>> START MATERIAL PROVIDED

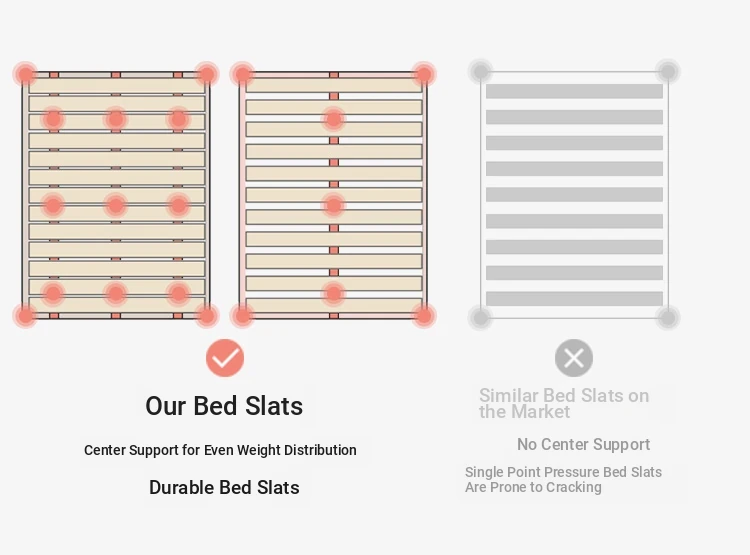The image size is (750, 555).
Task: Click the topmost center red dot in middle bed
Action: point(334,119)
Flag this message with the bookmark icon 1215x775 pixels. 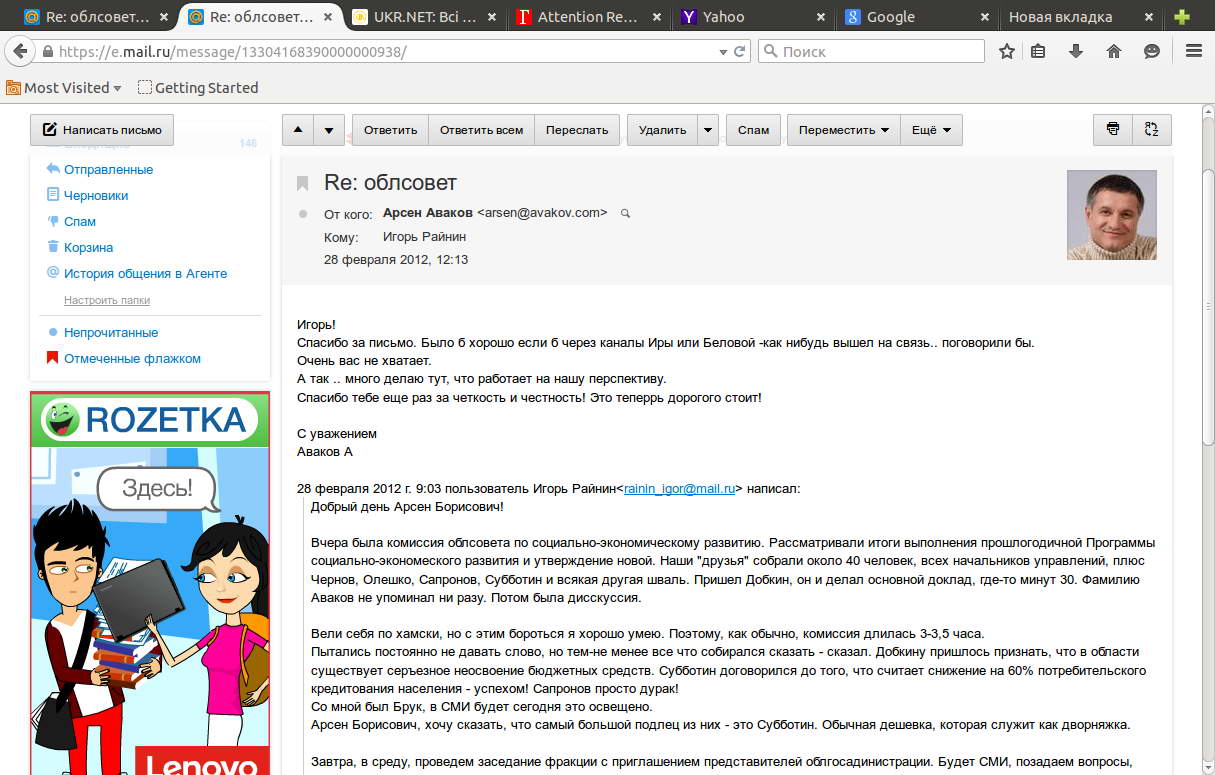[302, 183]
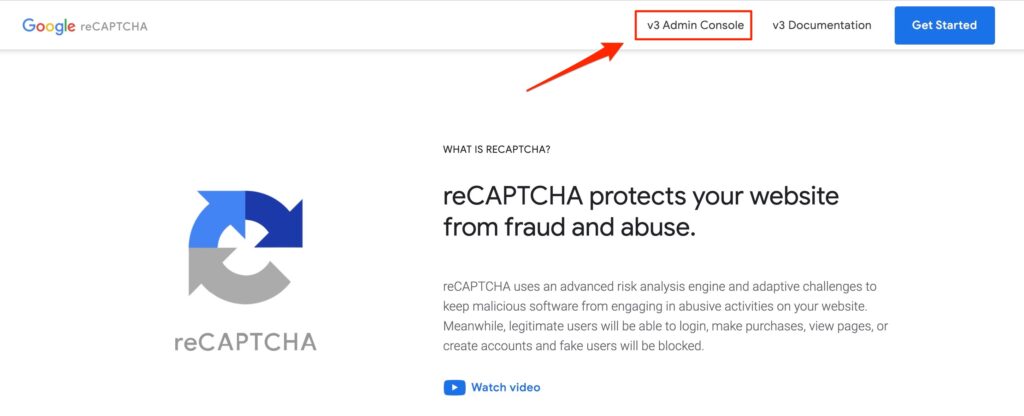Image resolution: width=1024 pixels, height=416 pixels.
Task: Click the video play icon
Action: (454, 387)
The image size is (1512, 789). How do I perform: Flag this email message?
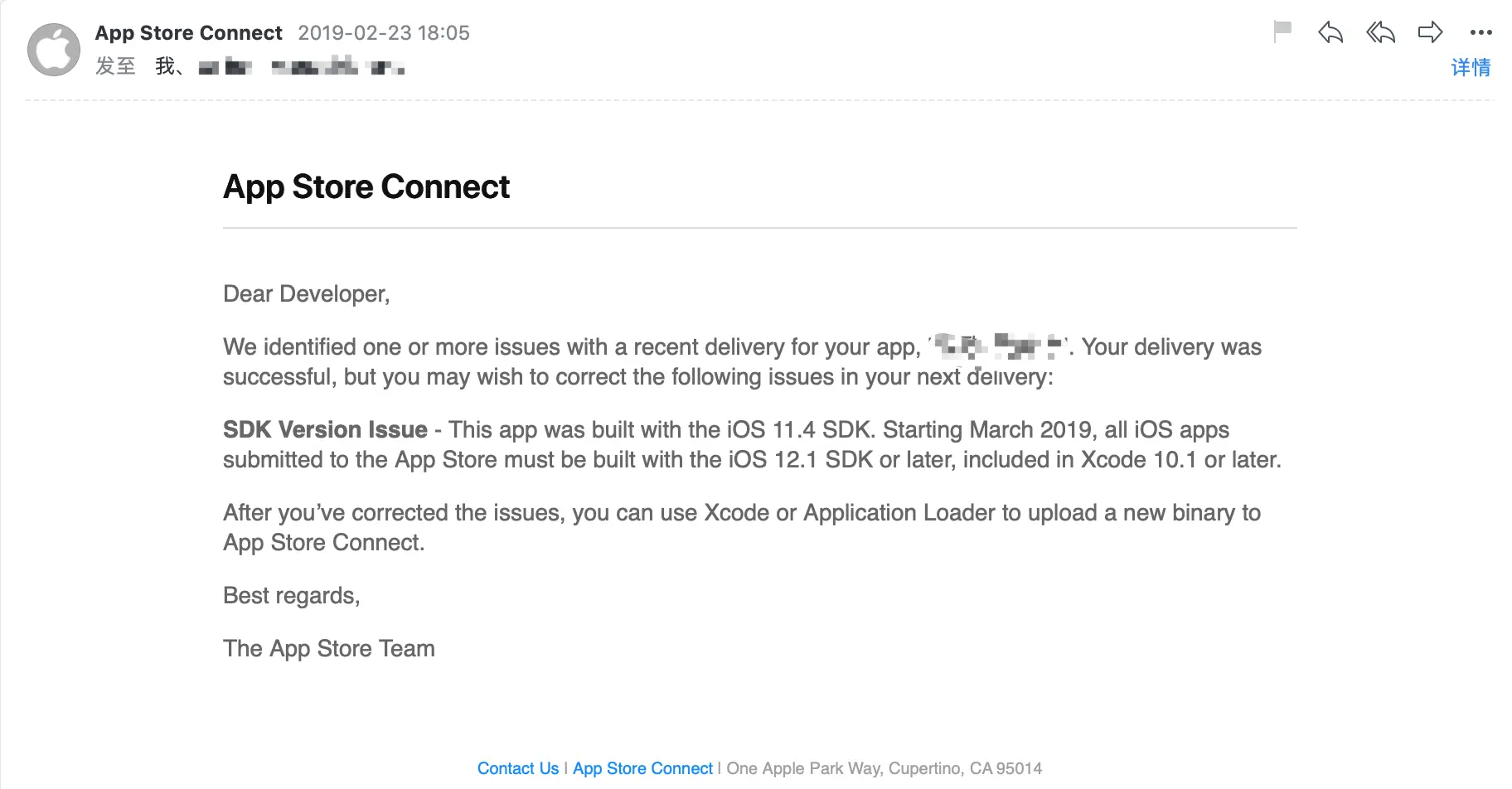[x=1282, y=31]
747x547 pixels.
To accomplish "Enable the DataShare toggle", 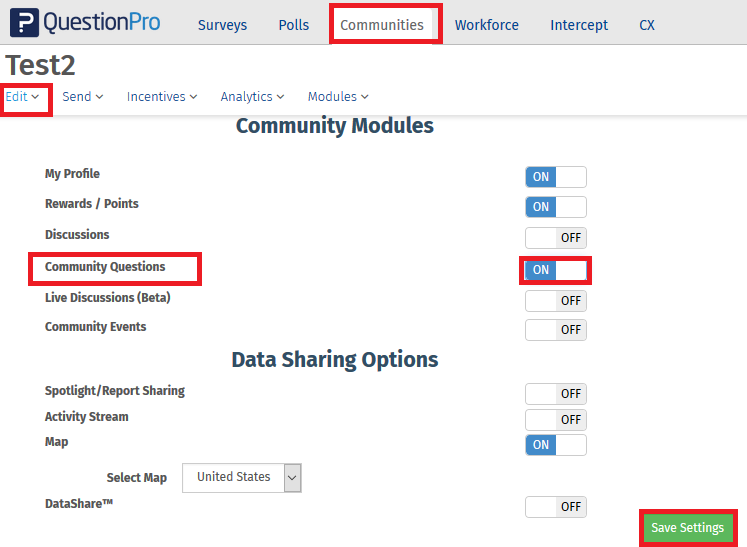I will click(555, 507).
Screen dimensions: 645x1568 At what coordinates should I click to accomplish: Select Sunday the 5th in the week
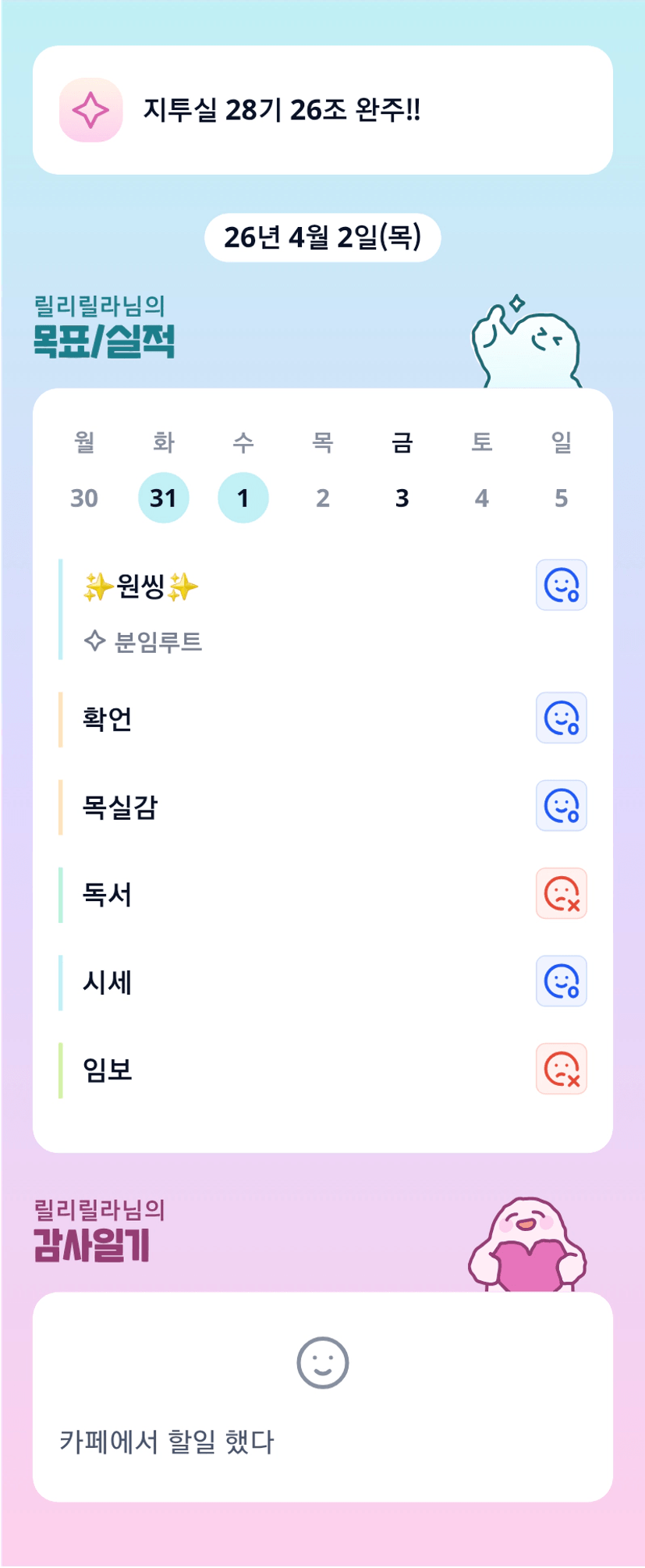561,498
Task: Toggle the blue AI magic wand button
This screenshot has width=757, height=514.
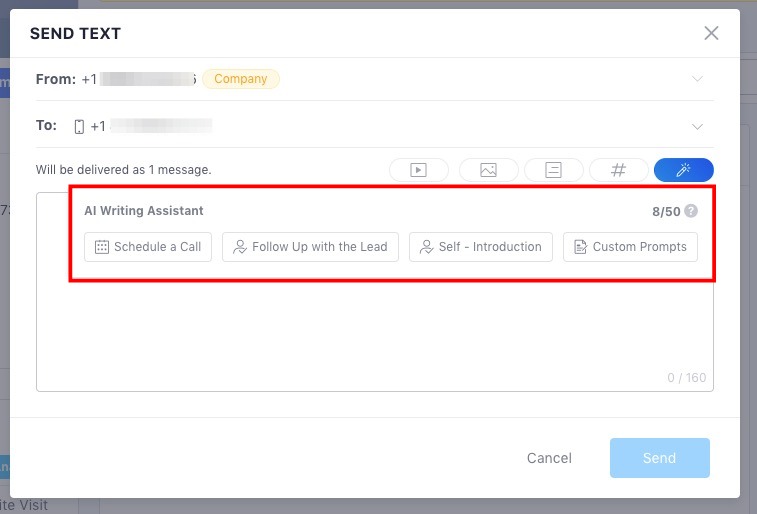Action: click(x=684, y=170)
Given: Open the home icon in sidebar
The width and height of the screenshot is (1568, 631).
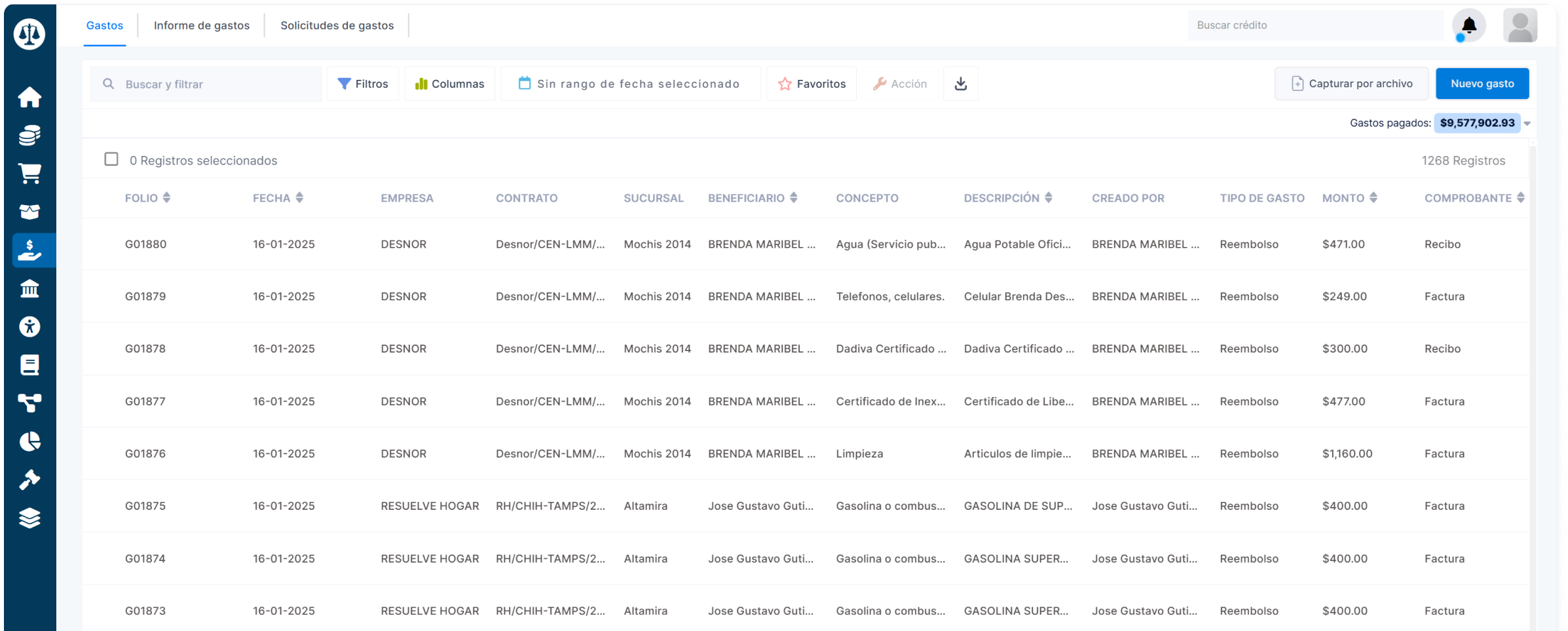Looking at the screenshot, I should (x=29, y=98).
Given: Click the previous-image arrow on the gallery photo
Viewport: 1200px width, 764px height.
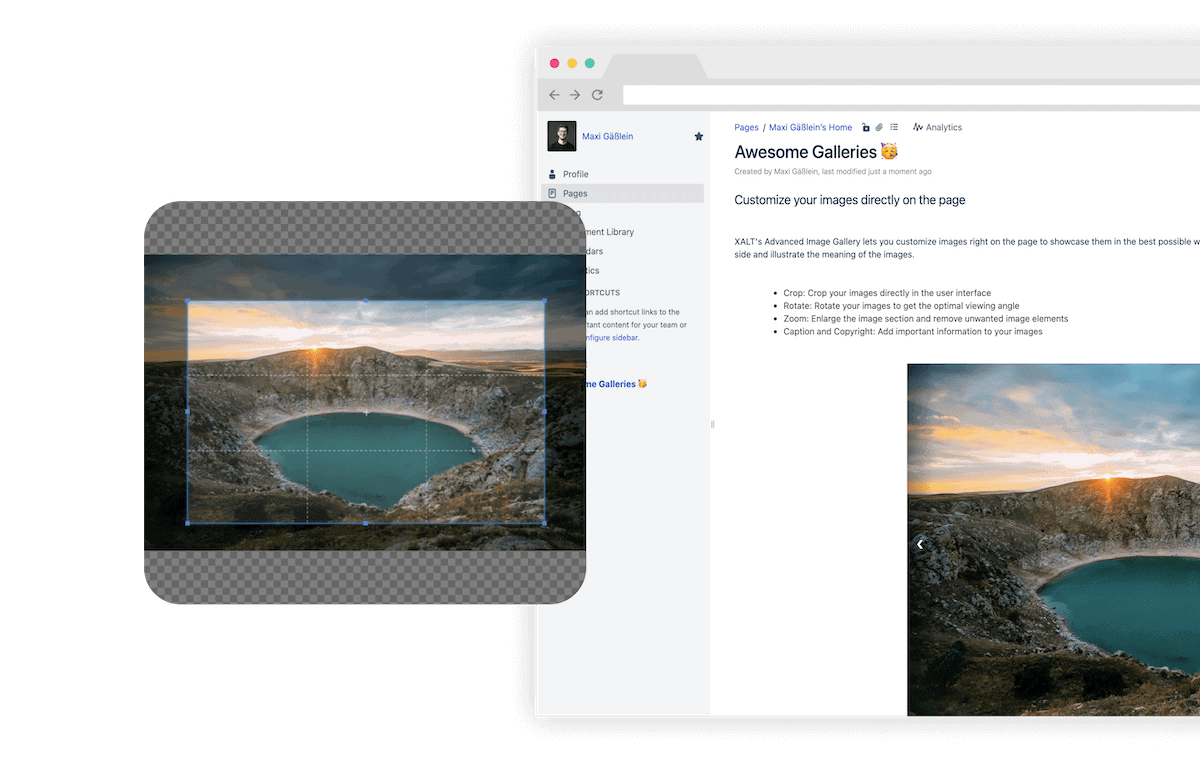Looking at the screenshot, I should tap(919, 544).
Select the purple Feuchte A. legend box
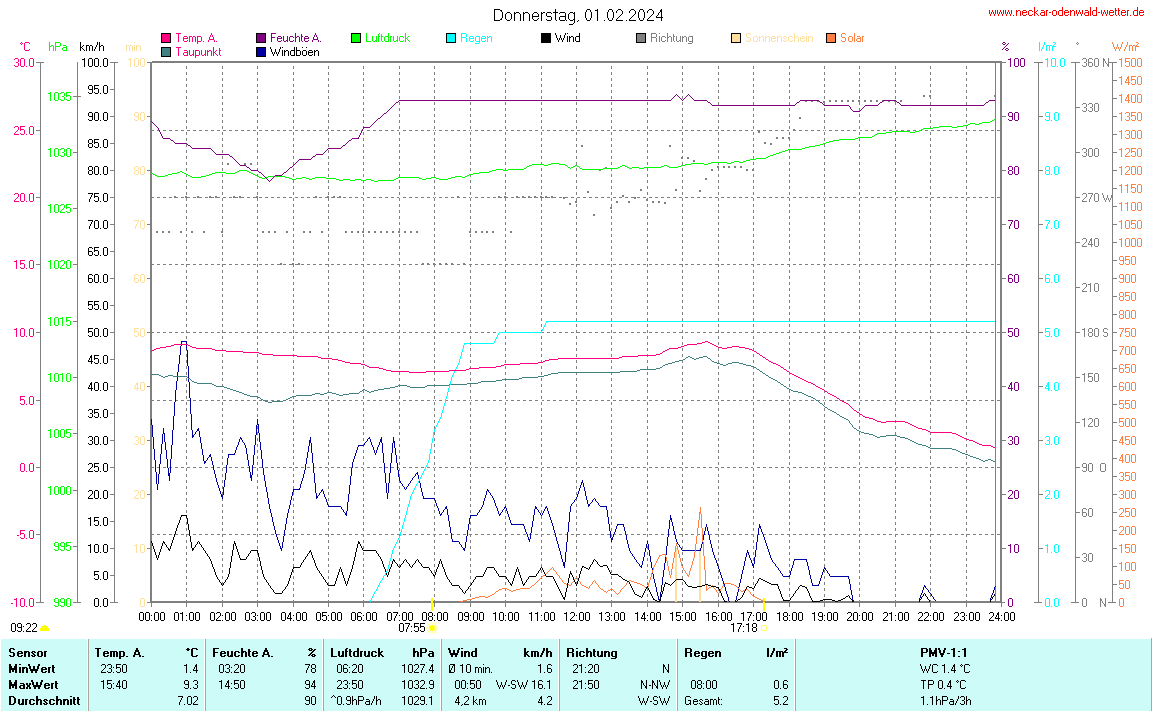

>> END MATERIAL PROVIDED

> _EXERCISE GOAL_:
Give the lines of the records as a JSON list of strings, one string per line with blank lines omitted, starting at the line that contains "Screen dimensions: 645x1568" and continuing through the end of the records. Leave the pictures out of the answer.

> _CORRECT RESPONSE_:
[
  "Screen dimensions: 645x1568 At what coordinates should I click to accomplish: Select Sunday the 5th in the week",
  "561,498",
  "Task: Toggle the blue AI magic wand button",
  "This screenshot has width=757, height=514.",
  "Action: click(x=684, y=170)",
  "Given: Open the home icon in sidebar",
  "The width and height of the screenshot is (1568, 631).",
  "Looking at the screenshot, I should (x=29, y=98).",
  "Given: Click the previous-image arrow on the gallery photo",
  "Viewport: 1200px width, 764px height.",
  "Looking at the screenshot, I should tap(919, 544).",
  "Select the purple Feuchte A. legend box"
]